● Task details
Transcribe only the part of the listing below that begins at the line containing "You are a computer-use agent. The" and runs to its final line, keeping both ends.

Record extracts Block Start

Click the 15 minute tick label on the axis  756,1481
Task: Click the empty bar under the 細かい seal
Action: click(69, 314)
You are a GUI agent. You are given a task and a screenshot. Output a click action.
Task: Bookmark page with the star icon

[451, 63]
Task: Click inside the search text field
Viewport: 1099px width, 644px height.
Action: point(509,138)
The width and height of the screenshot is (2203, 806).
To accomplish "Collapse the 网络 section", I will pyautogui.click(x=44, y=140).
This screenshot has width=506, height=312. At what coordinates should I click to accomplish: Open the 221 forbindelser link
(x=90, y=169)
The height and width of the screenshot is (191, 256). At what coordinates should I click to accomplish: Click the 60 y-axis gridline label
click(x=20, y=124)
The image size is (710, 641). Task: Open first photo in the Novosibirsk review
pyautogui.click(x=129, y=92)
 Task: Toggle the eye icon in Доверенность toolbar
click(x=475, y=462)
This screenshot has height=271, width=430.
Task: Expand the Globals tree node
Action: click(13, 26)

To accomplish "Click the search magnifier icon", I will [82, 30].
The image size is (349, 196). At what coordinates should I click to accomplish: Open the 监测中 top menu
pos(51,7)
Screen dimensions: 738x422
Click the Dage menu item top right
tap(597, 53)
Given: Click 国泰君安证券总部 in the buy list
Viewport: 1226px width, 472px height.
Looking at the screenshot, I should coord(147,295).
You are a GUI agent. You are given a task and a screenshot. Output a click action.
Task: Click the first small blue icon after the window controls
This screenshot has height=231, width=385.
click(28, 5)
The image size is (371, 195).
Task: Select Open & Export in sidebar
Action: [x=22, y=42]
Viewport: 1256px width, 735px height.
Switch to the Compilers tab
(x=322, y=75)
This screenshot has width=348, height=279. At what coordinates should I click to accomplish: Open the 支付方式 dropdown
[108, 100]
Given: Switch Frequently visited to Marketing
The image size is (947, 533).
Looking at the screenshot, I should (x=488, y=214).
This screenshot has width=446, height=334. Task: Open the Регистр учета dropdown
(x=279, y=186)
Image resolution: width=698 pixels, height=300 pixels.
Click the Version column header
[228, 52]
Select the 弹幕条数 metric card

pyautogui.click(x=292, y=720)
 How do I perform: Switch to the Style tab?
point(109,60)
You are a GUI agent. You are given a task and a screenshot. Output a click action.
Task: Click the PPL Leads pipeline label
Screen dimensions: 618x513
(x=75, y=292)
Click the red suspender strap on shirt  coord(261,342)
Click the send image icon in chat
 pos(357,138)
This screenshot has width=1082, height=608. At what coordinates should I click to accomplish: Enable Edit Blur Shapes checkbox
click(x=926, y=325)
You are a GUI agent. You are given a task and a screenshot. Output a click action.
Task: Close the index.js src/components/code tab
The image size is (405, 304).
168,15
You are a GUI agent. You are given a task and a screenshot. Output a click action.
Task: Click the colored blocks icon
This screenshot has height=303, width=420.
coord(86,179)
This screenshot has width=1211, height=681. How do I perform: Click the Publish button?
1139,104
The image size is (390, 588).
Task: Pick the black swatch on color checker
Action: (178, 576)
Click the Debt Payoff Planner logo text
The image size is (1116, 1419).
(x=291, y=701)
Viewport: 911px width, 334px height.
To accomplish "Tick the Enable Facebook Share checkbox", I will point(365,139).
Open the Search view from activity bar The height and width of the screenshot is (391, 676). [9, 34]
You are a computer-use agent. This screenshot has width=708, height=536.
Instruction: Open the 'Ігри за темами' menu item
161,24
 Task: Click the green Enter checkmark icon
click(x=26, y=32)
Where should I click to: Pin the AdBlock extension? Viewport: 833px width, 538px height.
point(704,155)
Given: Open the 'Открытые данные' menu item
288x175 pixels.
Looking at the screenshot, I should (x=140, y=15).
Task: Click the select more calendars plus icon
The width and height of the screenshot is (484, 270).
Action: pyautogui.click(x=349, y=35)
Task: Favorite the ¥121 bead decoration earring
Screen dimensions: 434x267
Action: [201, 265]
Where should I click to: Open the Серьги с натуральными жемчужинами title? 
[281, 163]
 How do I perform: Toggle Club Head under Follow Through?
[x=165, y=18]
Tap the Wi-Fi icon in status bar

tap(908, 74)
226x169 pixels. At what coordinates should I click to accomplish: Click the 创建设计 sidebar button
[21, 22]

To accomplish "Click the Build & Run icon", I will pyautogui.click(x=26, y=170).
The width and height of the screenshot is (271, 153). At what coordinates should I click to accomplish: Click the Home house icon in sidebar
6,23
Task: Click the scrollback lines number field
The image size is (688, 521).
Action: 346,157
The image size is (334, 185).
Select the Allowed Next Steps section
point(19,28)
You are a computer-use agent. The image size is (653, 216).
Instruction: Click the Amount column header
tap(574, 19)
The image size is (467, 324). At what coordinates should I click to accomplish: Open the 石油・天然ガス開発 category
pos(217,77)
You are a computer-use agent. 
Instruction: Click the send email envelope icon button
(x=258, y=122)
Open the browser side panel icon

Record extracts Block End

● Output for this exercise
You are a computer-use agent. The image size is (653, 216).
Instruction: Click the Amount column header
tap(574, 19)
The image size is (467, 324). At what coordinates should I click to accomplish: Open the 石油・天然ガス開発 category
pos(217,77)
You are a computer-use agent. 
Instruction: Click the send email envelope icon button
(x=258, y=122)
Open the browser side panel icon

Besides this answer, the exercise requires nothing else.